GIVEN INFORMATION:
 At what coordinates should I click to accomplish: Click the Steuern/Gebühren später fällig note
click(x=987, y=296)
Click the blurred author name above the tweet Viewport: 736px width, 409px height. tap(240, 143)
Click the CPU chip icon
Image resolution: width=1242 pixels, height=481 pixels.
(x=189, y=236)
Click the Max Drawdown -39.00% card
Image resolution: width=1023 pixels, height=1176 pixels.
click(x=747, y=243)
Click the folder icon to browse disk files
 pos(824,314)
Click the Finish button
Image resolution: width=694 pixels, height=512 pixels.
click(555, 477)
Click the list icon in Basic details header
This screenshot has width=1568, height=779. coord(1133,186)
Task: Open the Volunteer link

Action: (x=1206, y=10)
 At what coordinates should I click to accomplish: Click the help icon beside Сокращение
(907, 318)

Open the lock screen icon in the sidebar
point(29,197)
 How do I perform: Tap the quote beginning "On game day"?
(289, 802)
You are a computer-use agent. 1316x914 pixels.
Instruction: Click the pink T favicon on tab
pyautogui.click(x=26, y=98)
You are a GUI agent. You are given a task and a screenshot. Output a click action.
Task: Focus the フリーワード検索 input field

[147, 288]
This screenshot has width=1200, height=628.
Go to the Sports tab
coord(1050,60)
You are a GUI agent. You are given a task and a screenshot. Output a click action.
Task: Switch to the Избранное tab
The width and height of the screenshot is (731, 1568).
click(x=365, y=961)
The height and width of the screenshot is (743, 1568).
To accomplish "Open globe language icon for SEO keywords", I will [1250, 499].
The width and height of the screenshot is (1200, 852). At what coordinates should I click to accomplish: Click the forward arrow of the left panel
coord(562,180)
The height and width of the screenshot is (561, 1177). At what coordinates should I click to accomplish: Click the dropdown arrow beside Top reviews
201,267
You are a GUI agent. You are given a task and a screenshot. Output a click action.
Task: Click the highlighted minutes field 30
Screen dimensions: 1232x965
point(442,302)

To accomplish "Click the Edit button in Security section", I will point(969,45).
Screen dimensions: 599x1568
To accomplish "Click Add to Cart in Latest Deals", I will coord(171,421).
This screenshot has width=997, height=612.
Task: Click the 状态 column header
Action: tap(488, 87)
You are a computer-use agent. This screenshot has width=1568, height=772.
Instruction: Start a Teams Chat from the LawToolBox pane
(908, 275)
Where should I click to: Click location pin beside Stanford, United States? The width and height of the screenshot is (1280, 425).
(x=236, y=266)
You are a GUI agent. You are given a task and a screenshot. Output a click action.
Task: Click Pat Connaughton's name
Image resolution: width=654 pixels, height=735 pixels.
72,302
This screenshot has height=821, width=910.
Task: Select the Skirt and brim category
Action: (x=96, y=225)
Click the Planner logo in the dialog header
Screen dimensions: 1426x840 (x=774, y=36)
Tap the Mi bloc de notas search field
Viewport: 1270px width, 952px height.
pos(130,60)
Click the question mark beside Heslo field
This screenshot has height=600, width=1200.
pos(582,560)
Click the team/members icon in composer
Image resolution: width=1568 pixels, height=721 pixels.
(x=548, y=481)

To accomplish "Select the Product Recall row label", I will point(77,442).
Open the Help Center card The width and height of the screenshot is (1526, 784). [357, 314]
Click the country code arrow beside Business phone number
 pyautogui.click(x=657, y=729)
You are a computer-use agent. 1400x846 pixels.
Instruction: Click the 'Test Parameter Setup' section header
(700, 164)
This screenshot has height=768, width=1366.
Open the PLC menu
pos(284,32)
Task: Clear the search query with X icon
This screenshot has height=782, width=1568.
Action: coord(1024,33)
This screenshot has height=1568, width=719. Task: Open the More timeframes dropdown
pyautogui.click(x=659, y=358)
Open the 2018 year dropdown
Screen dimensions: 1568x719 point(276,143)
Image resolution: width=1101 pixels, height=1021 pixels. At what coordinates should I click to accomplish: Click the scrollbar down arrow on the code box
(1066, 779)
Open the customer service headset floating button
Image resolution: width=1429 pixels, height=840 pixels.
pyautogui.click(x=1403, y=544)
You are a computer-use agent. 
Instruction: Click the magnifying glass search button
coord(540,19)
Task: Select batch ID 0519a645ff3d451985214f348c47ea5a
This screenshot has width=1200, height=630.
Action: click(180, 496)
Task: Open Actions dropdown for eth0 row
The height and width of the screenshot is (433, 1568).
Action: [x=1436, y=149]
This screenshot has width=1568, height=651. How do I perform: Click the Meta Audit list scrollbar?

DESCRIPTION OF THE TASK: Quote the records above, starting at the line that contains "Click the list icon in Basic details header" and ending at the line that contains "(x=236, y=266)", with both of those lines included.

ANSWER TO THIS EXERCISE:
Click the list icon in Basic details header
This screenshot has width=1568, height=779. coord(1133,186)
Task: Open the Volunteer link

Action: (x=1206, y=10)
 At what coordinates should I click to accomplish: Click the help icon beside Сокращение
(907, 318)

Open the lock screen icon in the sidebar
point(29,197)
 How do I perform: Tap the quote beginning "On game day"?
(289, 802)
You are a computer-use agent. 1316x914 pixels.
Instruction: Click the pink T favicon on tab
pyautogui.click(x=26, y=98)
You are a GUI agent. You are given a task and a screenshot. Output a click action.
Task: Focus the フリーワード検索 input field

[147, 288]
This screenshot has width=1200, height=628.
Go to the Sports tab
coord(1050,60)
You are a GUI agent. You are given a task and a screenshot. Output a click action.
Task: Switch to the Избранное tab
The width and height of the screenshot is (731, 1568).
click(x=365, y=961)
The height and width of the screenshot is (743, 1568).
To accomplish "Open globe language icon for SEO keywords", I will [1250, 499].
The width and height of the screenshot is (1200, 852). At what coordinates should I click to accomplish: Click the forward arrow of the left panel
coord(562,180)
The height and width of the screenshot is (561, 1177). At what coordinates should I click to accomplish: Click the dropdown arrow beside Top reviews
201,267
You are a GUI agent. You are given a task and a screenshot. Output a click action.
Task: Click the highlighted minutes field 30
Screen dimensions: 1232x965
point(442,302)

To accomplish "Click the Edit button in Security section", I will point(969,45).
Screen dimensions: 599x1568
To accomplish "Click Add to Cart in Latest Deals", I will coord(171,421).
This screenshot has width=997, height=612.
Task: Click the 状态 column header
Action: tap(488, 87)
You are a computer-use agent. This screenshot has width=1568, height=772.
Instruction: Start a Teams Chat from the LawToolBox pane
(908, 275)
Where should I click to: Click location pin beside Stanford, United States? The width and height of the screenshot is (1280, 425).
(x=236, y=266)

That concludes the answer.